产品及特点：

本产品是用于MDA（Multiplex Displacement Amplification）技术的全基因组DNA扩增试剂盒，它利用随机引物结合在全基因组（变性后）的不同位置，然后利用具有超长DNA合成能力的phi29 DNA聚合酶，进行链取代合成。MDA扩增DNA的示意图如下：

 本产品有如下特点：

1. 基于phi29 DNA聚合酶的高保真性、高合成率和超强链取代能力，故所得扩增DNA突变率比PCR低至少10倍。

2. 可以将基因组DNA扩增上万倍，非常适用于痕量珍贵样品。

3. 可使用各种来源的样品，尤其是痕量法医样品，包括全血，干血，发根，口腔粘膜刮液培养细胞，真菌和病毒等。

4. 操作简便快捷，恒温（30℃）反应，无须贵重PCR仪即可实现扩增。

5. 含有荧光染料，故可以实时检测扩增效果，不需要反应结束后电泳检测，避免浪费宝贵的扩增产物。

6. 产物可用于多种后续试验，包括多重PCR、长片断PCR、定量PCR、克隆、文库构建、单倍型分析、测序、基因芯片分析、各种遗传分析（片段差异，微卫星差异，SNP，STR）等。

7. 本产品足够25次10uL体系的全基因组扩增。

8. 本产品只能用于科研，且只适用于扩增纯化好的基因组DNA。

运输及保存：低温运输、-20℃保存，有效期一年。

自备试剂：超纯水（无DNA和DNase污染）

使用方法：

1. 如果有N个DNA模板，则标记2N个PCR管，多出的一组为不加模板的阴性对照管。

2. 在PCR仪器上95℃3分钟变性模板DNA。注意：必须打开热盖。

3. 冰上放置待用。

4. 各加入1uL phi 29 DNA聚合酶（10U/uL），轻柔吹打混合均匀。

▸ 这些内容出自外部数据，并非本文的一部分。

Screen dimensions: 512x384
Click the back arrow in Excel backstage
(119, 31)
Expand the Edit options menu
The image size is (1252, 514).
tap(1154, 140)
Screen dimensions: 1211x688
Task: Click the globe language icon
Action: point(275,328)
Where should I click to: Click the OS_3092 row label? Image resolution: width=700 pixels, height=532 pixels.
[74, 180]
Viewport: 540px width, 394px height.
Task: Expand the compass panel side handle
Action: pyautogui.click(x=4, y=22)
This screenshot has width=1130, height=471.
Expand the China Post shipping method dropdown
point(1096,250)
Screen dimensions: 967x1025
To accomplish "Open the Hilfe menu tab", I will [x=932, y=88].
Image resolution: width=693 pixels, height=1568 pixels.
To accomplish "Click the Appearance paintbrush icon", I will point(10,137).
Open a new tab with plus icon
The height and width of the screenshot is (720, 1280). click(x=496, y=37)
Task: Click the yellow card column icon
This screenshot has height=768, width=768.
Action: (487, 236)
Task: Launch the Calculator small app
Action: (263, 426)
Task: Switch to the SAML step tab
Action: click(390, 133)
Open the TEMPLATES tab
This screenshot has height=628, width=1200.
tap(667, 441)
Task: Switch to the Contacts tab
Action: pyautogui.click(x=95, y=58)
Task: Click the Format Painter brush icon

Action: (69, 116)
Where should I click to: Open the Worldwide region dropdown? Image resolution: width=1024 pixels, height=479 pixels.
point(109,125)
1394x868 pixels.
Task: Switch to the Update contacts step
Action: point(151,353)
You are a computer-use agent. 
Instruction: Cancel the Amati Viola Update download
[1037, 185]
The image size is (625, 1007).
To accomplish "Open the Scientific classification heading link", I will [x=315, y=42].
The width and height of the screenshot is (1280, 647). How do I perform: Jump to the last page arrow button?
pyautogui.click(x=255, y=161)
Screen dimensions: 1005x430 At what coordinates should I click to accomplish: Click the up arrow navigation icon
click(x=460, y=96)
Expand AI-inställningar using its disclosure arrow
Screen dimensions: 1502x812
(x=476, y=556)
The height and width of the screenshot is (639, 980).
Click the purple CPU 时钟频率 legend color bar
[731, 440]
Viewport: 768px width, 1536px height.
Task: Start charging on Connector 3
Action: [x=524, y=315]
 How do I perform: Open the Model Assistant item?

5. 放回PCR仪器，设置MDA反应为30℃ 24小时，65℃ 10分钟。由于phi29 DNA聚合酶有DNA外切活性，所以强烈推荐30℃扩增反应结束后，必须65℃保温20分钟以将酶彻底灭活，否则在保存过程中它会逐渐降解扩增得到的DNA。本产品含有荧光染料，故最好使用荧光定量PCR仪，设置在30℃时，每10分钟在SYBR通道采集一次荧光信号。10小时后，阳性样品应该有标准的S扩增曲线，无模板对照应该没有扩增曲线。示例如下：

 6. 如果使用的常规PCR扩增，需要电泳检测（由于样本宝贵，不推荐此法）。

7. -20℃长期放置或立即使用。